Als Reaktion auf die Nachrichten über Angriffe auf die LGBTQI+-Gemeinschaft im muslimischen Mindanao berichtet Rocky Rinabor, Vorstandsmitglied von Amnesty International Philippinen und stellvertretender Geschäftsführer des Pioneer Filipino Transgender Men Movement (PFTM), von seinen Erfahrungen, als queere Person in Mindanao aufzuwachsen:
"Die Hassverbrechen und Vorfälle geschlechtsspezifischer Gewalt, die sich gegen muslimische LGBTQI+ Menschen in der Bangsamoro Region richten, sind weder neu noch vereinzelt. Es ist ein endloser Kreislauf, in dem queere Menschen, wie ich, gefangen sind. Wir müssen immer über die Schulter schauen oder mit einem offenen Auge schlafen. Ohne eine klare Lösung für diese Situation in absehbarer Zukunft, auch, weil die Behörden, die die Rechte der LGBTQI+-Gemeinschaft respektieren, schützen und erfüllen sollten, nicht zur Rechenschaft gezogen werden, war unser Kampf lang und ist weiterhin traumatisch,
"Die meisten von uns haben seit ihrer Kindheit die Bedrohung erfahren, öffentlich angeprangert zu werden, wenn wir unser Geschlecht außerhalb dessen ausdrücken, was muslimische Institutionen als glaubensbasiert und geschlechtsspezifisch ansehen. Vor allem schwule Männer und Trans-Frauen sind nach wie vor häufig Opfer von Belästigungen und Hassverbrechen, ob diese nun gemeldet werden oder nicht. Diese Verbrechen werden zwar nicht ordnungsgemäß dokumentiert, sind aber real, und fast täglich werden echte Menschen Opfer dieses Hasses,
"Wir sind daran gewöhnt, dass wir an Orten, an denen LGBTQI+ häufig anzutreffen sind - in Karaoke-Bars oder in Salons und anderen Einrichtungen, die von Transfrauen geführt werden - ungesetzlichen Razzien ausgesetzt sind, als handele es sich um Hexenjagden, die oft dazu dienen, Angst zu verbreiten, indem diese Orte in Brand gesteckt oder aus dem Auto heraus beschossen werden. Häufig hört man auch von muslimischen Lesben, die einer "heilenden Vergewaltigung" unterzogen werden, um sie von homosexuellen Beziehungen zu "korrigieren" oder zu "retten", die in der muslimischen Kultur als sündhaft oder tabu gelten,
"Erschwerend kommt hinzu, dass die meisten, wenn nicht sogar alle, Hassverbrechen von den lokalen Behörden nicht ordnungsgemäß untersucht werden.

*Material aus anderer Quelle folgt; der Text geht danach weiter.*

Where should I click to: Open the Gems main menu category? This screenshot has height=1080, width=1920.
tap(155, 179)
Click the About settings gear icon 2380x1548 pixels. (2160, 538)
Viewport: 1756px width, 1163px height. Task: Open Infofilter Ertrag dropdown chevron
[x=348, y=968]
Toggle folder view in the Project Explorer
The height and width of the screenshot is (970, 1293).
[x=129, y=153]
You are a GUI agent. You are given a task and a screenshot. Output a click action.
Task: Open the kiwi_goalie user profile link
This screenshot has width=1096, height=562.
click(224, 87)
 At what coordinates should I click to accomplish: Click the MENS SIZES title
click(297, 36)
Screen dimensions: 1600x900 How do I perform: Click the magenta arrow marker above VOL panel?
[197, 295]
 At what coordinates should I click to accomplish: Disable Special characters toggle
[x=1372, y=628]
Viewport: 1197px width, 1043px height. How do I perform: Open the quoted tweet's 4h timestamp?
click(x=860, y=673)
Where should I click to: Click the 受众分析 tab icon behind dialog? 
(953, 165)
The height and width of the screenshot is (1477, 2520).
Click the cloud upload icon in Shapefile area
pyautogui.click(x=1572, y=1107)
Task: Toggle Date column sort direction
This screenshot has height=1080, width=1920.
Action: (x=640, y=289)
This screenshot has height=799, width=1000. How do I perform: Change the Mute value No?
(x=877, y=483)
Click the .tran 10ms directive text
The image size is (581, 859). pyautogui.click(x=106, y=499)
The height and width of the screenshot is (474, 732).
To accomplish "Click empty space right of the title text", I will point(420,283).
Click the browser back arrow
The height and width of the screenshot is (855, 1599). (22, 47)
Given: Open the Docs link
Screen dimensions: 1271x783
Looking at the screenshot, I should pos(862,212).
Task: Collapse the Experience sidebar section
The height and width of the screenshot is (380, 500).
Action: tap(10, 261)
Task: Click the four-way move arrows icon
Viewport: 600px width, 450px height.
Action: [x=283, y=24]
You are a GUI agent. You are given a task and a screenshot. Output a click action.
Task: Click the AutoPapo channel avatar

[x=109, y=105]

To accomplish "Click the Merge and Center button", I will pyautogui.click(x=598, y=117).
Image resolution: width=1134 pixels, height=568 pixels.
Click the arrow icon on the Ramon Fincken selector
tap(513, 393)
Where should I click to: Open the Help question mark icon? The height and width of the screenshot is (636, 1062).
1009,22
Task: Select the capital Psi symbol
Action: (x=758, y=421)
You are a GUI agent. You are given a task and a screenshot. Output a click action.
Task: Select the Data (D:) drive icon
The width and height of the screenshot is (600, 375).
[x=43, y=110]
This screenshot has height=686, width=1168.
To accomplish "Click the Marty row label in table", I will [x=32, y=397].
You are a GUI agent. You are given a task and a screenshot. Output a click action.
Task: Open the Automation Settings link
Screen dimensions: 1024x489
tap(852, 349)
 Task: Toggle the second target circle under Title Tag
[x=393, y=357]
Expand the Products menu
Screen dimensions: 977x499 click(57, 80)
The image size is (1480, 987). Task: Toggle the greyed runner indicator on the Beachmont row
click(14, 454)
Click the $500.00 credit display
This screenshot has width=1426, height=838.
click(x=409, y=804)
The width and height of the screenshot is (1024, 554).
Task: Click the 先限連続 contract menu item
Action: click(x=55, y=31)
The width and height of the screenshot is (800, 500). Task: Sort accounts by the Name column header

Oft werden sie ungestraft begangen, weil man glaubt, dass Verbrechen gegen queere Menschen gerechtfertigt sind: Weil es das Leben ist, das wir gewählt haben, also müssen wir es akzeptieren und einfach mit den Konsequenzen leben, die es mit sich bringt,
"Amnesty International Philippinen fordert die Behörden in der Autonomen Region Bangsamoro auf, umgehend unabhängige, unparteiische und wirksame Ermittlungen zu den gemeldeten Hassverbrechen in Maguindanao und Marawi City durchzuführen; dringende Maßnahmen zu ergreifen, um LGBTQI+ Menschen vor Diskriminierung, Belästigung, Übergriffen und anderen Angriffen durch staatliche und nichtstaatliche Akteur*innen zu schützen; und sicherzustellen, dass diejenigen, die solche Verbrechen begangen haben, zur Rechenschaft gezogen werden,
"Diese schamlose Missachtung des Lebens und der Sicherheit von LGBTQI+ Menschen im muslimischen Mindanao und das dort vorherrschende Klima der Straflosigkeit muss ein Alarmsignal für Hassverbrechen sein. Diese Vorfälle haben unter der neuen Bangsamoro-Führung keinen Platz und dürfen nicht weiter ungestraft bleiben."
Hintergrund
Am 18. September explodierte ein improvisierter Sprengsatz während eines Volleyballturniers in Datu Piang, Maguindanao, und verletzte acht Menschen, die Mitglieder der LGBTQI+-Gemeinschaft sind. Darauf folgte ein Vorfall, bei dem zwei Studierende in der Mindanao State University (MSU) in Marawi City am 15. September getötet wurden. Das Bangsamoro-Parlament hat in einer am 22. September veröffentlichten Erklärung beide Berichte über Hassverbrechen gegen LGBTQI+ verurteilt und zugesagt, beide Vorfälle zu untersuchen.